Paul Krugman has a strongly argued column Monday morning that’s about two big things. One: Obamacare is working better than even its supporters predicted. Two: In today’s post-fact society, none of its critics are acknowledging the wrongness of their predictions of doom.
He goes through the major predictions from the right (“rate shock,” with premiums doubling, “death spiral” in which only the sickest sign up, more people would lose coverage than gain it, the cost of the program would drive the deficit to the sky, and more).
None of it happened. The opposite happened. Uninsured rates dropping. Cost-containment mechanisms working. Average premiums last year even lower than the bill’s architects predicted. Writes Krugman: “This is what policy success looks like, and it should have the critics engaged in soul-searching about why they got it so wrong.
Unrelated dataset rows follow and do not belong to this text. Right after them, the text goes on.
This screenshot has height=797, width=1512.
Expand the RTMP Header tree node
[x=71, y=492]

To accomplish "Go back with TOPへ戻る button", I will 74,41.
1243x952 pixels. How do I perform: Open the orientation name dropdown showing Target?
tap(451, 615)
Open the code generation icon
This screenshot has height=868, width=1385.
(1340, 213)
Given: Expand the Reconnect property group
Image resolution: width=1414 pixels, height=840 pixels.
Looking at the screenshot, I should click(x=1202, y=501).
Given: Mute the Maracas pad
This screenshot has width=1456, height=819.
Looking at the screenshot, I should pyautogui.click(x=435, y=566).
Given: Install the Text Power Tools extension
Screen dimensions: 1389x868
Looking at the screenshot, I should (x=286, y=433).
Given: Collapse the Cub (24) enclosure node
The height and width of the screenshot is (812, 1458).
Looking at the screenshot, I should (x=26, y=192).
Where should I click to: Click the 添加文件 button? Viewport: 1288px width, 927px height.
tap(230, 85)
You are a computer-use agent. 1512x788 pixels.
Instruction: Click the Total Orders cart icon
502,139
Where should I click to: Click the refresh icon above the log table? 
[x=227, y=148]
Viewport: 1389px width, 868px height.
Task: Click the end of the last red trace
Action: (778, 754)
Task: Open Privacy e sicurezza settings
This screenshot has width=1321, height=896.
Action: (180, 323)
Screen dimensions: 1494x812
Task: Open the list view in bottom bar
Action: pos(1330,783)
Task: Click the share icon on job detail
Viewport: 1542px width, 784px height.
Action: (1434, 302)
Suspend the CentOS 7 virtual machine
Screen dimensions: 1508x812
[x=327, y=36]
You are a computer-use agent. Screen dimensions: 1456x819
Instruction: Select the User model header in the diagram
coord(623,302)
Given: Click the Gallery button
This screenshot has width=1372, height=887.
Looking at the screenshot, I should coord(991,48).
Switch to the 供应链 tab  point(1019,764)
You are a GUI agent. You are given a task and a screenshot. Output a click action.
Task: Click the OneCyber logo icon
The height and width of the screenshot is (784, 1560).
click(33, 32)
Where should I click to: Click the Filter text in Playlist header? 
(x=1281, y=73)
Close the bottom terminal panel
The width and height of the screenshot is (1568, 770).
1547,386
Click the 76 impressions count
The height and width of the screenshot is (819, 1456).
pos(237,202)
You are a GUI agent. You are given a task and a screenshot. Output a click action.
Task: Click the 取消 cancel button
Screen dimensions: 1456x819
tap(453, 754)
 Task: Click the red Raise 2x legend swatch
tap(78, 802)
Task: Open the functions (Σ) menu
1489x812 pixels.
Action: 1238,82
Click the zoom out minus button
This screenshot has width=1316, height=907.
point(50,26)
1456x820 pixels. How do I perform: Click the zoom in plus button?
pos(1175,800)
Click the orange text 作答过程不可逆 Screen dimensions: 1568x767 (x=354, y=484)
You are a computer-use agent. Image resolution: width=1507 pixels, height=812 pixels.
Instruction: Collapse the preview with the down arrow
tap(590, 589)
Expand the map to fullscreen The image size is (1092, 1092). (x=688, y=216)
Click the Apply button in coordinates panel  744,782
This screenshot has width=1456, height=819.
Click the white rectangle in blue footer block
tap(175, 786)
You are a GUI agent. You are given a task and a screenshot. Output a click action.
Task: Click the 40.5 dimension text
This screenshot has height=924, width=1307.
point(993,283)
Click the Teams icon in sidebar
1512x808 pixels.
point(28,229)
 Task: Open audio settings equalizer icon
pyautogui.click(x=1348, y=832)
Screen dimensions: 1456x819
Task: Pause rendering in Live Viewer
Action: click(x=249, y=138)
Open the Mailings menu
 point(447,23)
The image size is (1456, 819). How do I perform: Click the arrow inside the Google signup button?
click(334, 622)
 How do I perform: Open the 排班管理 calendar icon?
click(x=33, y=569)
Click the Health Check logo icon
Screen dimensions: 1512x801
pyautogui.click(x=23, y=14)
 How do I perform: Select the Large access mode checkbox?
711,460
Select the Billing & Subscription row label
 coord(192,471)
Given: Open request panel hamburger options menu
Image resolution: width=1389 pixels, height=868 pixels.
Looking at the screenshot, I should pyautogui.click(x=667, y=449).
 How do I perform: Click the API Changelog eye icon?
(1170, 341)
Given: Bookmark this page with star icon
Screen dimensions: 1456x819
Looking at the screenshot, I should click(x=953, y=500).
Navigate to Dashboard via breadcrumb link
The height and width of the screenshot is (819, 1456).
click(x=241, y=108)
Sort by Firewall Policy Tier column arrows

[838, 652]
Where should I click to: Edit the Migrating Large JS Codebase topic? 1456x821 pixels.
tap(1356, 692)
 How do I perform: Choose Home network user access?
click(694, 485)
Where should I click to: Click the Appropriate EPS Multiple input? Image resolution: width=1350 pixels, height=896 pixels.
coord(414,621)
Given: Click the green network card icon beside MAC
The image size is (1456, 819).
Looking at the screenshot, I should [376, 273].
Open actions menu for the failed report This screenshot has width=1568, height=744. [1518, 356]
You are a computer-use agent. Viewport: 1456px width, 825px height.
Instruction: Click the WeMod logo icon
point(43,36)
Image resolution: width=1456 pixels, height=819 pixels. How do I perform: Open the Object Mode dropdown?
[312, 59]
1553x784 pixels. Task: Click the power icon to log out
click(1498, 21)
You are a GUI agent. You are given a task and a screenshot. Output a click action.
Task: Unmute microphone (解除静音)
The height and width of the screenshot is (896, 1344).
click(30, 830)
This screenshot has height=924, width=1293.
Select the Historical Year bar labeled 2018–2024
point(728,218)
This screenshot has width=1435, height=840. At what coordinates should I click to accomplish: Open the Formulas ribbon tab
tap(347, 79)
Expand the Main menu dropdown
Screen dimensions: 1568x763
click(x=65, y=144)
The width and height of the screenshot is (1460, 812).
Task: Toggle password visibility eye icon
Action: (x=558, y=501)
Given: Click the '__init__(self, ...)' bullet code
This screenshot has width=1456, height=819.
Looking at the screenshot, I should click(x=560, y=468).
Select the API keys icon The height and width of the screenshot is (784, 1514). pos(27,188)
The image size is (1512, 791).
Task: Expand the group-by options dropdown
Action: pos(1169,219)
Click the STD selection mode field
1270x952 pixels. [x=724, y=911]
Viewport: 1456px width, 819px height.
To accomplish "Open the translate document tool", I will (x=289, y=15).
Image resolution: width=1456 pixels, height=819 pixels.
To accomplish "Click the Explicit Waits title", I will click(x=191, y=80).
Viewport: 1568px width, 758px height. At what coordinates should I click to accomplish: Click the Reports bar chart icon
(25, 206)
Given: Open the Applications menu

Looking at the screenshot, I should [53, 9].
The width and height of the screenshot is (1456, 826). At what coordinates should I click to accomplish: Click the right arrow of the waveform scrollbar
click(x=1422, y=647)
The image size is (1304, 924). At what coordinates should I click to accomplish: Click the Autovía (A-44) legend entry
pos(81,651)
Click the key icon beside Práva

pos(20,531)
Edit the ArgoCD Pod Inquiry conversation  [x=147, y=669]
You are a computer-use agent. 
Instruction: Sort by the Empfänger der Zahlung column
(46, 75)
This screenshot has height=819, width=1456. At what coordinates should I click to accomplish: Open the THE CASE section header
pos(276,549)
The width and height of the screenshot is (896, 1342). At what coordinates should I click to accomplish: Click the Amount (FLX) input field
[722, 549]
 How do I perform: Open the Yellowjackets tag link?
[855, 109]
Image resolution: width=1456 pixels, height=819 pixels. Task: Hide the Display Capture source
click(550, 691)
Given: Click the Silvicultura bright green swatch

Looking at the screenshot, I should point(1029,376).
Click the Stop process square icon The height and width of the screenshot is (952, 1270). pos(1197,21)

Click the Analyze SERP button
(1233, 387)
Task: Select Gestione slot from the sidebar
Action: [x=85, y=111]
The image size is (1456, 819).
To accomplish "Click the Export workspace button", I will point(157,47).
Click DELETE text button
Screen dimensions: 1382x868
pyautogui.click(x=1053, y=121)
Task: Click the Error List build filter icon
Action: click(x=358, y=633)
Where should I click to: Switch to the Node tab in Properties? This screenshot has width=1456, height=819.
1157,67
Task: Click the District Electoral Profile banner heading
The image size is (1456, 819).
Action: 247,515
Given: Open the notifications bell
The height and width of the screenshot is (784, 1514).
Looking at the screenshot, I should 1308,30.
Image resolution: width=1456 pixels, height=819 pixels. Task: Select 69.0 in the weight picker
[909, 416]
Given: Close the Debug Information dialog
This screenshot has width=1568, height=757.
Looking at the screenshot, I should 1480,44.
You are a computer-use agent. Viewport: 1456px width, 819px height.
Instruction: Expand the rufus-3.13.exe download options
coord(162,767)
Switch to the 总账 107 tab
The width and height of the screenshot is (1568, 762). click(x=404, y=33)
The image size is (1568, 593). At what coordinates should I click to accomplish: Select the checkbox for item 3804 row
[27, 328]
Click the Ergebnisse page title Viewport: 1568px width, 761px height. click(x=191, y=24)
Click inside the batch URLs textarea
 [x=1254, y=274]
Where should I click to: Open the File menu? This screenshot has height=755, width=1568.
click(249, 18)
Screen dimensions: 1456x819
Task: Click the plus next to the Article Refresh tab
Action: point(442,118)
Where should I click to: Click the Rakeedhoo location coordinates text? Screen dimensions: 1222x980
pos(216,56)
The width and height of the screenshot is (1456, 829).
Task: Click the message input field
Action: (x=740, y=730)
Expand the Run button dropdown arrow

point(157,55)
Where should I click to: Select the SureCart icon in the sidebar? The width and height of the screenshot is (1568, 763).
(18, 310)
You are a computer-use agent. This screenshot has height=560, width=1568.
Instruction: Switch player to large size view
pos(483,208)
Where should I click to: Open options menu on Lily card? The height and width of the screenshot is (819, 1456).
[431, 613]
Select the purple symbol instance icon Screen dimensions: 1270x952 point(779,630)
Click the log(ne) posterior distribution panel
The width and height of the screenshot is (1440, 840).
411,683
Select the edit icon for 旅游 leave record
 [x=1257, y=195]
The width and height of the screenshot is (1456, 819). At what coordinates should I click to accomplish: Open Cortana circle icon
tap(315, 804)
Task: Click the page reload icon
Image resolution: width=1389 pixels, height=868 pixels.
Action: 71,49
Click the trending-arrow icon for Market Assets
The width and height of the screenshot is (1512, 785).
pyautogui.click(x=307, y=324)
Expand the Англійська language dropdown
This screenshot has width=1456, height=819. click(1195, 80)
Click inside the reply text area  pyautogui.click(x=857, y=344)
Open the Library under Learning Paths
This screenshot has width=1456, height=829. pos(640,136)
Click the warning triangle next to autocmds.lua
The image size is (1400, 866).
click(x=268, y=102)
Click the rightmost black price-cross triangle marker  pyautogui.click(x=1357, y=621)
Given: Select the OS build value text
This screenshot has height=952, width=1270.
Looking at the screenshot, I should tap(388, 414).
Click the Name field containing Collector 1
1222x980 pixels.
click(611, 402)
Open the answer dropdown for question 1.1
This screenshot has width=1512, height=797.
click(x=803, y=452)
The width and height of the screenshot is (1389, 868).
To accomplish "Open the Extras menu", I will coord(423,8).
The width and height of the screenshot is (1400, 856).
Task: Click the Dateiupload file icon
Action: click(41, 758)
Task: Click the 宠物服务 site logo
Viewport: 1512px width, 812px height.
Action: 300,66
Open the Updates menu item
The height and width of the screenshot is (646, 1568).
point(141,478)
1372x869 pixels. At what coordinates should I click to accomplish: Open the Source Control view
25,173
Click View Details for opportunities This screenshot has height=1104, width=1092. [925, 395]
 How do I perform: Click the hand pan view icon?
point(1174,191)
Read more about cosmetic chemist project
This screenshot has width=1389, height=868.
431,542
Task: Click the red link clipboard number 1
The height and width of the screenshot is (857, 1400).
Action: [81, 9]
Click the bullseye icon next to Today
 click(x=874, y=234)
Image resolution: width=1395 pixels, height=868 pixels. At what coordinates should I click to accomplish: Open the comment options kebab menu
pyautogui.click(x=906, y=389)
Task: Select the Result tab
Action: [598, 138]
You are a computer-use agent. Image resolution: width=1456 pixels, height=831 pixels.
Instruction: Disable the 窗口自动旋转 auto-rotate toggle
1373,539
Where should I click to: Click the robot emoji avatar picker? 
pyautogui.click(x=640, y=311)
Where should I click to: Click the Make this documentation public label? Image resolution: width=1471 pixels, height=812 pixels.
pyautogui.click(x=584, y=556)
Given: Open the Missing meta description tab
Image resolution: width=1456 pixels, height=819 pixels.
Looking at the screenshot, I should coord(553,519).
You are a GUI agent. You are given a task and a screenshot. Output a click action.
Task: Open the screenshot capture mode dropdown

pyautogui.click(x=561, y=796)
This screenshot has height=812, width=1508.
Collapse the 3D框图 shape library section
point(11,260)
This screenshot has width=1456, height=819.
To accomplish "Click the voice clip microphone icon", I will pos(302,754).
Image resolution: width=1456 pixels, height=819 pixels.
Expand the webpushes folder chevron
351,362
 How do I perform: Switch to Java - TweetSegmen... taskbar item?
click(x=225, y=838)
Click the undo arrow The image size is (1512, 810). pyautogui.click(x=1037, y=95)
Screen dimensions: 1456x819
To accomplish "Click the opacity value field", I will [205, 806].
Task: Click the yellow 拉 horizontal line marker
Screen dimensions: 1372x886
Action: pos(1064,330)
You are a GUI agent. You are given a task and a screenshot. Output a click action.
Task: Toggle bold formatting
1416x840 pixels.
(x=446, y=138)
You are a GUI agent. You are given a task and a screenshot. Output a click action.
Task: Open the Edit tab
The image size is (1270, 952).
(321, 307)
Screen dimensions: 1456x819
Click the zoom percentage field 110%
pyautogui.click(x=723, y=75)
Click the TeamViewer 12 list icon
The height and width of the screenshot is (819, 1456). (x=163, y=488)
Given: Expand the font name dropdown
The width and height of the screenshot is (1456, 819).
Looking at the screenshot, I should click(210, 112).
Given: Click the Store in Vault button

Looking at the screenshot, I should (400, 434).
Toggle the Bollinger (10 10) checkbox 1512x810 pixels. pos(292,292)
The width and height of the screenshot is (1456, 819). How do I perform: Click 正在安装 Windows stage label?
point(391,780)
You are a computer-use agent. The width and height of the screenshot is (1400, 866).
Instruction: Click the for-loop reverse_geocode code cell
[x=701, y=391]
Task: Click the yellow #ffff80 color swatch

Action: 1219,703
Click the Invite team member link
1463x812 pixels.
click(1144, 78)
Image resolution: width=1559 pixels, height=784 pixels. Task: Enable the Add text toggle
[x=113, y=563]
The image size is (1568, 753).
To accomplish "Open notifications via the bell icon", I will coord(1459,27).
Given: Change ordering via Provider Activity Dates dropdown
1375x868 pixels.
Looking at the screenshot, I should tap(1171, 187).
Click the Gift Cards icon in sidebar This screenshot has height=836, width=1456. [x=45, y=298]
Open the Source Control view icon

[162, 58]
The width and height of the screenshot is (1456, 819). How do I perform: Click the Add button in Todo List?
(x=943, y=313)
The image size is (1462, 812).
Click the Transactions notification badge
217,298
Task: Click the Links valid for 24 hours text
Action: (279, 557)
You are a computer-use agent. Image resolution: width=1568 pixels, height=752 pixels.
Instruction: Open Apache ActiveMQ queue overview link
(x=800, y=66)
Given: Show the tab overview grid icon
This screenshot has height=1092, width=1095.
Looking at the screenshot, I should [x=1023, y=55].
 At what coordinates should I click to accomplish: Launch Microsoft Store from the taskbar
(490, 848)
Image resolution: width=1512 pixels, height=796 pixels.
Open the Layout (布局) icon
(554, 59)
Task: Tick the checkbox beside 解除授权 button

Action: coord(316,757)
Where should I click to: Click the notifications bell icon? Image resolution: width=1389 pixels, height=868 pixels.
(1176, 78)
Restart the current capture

But no.”
Which brings him to the second level of Krugman’s preachment. In a truth-seeking society, those who make dire predictions of disaster, who turn out to be wrong, should come forward, acknowledge they were wrong, seek to learn from their mistakes going forward. But who among the wrong predictors is coming forward to do that? On the contrary, Krugman says, those who made the predictions are denying they ever made them. Concludes Krugman:
Policy debates always involve more than just the specific issue on the table. They are also clashes of world views. Predictions of debt disaster, a debased dollar, and Obama death spirals reflect the same ideology, and the utter failure of these predictions should inspire major doubts about that ideology.
And there’s also a moral issue involved. Refusing to accept responsibility for past errors is a serious character flaw in one’s private life. It rises to the level of real wrongdoing when policies that affect millions of lives are at stake.